Rajoy acudirá a la Moncloa para “ser informado, no consultado”, lo que indica el nivel de frialdad en el que se va a desarrollar el encuentro entre el presidente del Gobierno y el líder de la oposición. Rajoy le dirá a Zapatero que “las medidas de la Unión Europea son buenas para ayudar a los bancos”, pero no para las familias, las pequeñas empresas y la sociedad española en general, y le va a exigir el máximo control sobre el dinero que liberará el Ejecutivo.
Enérgica, como mínimo, comparecencia de Mariano Rajoy en rueda de prensa tras la reunión del Comité Ejecutivo Nacional del PP. Rajoy no ha querido hablar de las relaciones con sus ‘socios’ de UPN -se ha remitido a un comunicado posterior-, pero sí ha informado de lo que le va a decir a Rodríguez Zapatero en su reunión de este martes en la Moncloa: que apoya el uso de las medidas aprobadas por la Unión Europea la noche del domingo en París -25 billones de pesetas en el caso español-, pero que son insuficientes y que, en todo caso, el Gobierno las debe aplicar con “transparencia, luz y taquígrafos”.
En el informe que el líder del PP ha presentado a su ejecutiva se recogen cinco aspectos de cara al encuentro con Zapatero: el primero es el citado apoyo a las medidas de la UE, pero el resto son exigencias que Rajoy planteará en Moncloa: que el Gobierno informe al Parlamento, dada la importancia de las medidas aprobadas por el Consejo de Ministros este mismo lunes; que se cree una comisión –o algo similar- para el seguimiento del uso de ese dinero que se liberará -25 billones de pesetas, según cálculos del PP-, y que, paralelamente, se adopten medidas complementarias para las pequeñas empresas y para las familias españolas.
Esas medidas complementarias se centran: primero, en la retirada de los Presupuestos Generales del Estado para 2009, ya que se elaboraron antes del ‘reconocimiento’ oficial de la crisis y no son austeridad ni en la Administración del Estado ni en las autonómicas y, además, genera “más déficit, desempleo e impuestos”; segundo, bajar el impuesto de sociedad del 30 al 20 % a las pequeñas y medianas empresas, las cuales contratan al 80 % de los trabajadores, y tercero, ayudar a las personas y familias con medidas concretas, como, por ejemplo, en el pago de los créditos hipotecarios.

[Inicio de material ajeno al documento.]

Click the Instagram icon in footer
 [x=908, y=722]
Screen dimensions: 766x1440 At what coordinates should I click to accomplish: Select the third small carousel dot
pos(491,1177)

Sorprendió el tono enérgico con el que Rajoy compareció en la rueda de prensa, limitándose a contestar con monosílabos o con un ‘no tengo nada que decir’ ante preguntas sin duda incómodas como si realmente opinaba que el desfile era “un coñazo”, o sobre sus relaciones con UPN, o sobre si había cambiado de opinión respecto a ayudar al sector financiero.
Pero esa misma energía la desplegó para sentenciar que en cuatro años -la anterior legislatura- el Gobierno de Zapatero no tomó medidas económicas para prevenir situaciones críticas, que el Gobierno ‘ocultó’ en campaña electoral que había crisis, que no tomó medidas anti-crisis a tiempo y que ahora las que toma son exclusivamente para ayudar a “los problemas de los bancos”, pero no se traducen en un apoyo a la sociedad.
Con estos antecedentes, parece evidente que la reunión Zapatero-Rajoy está abocada al fracaso.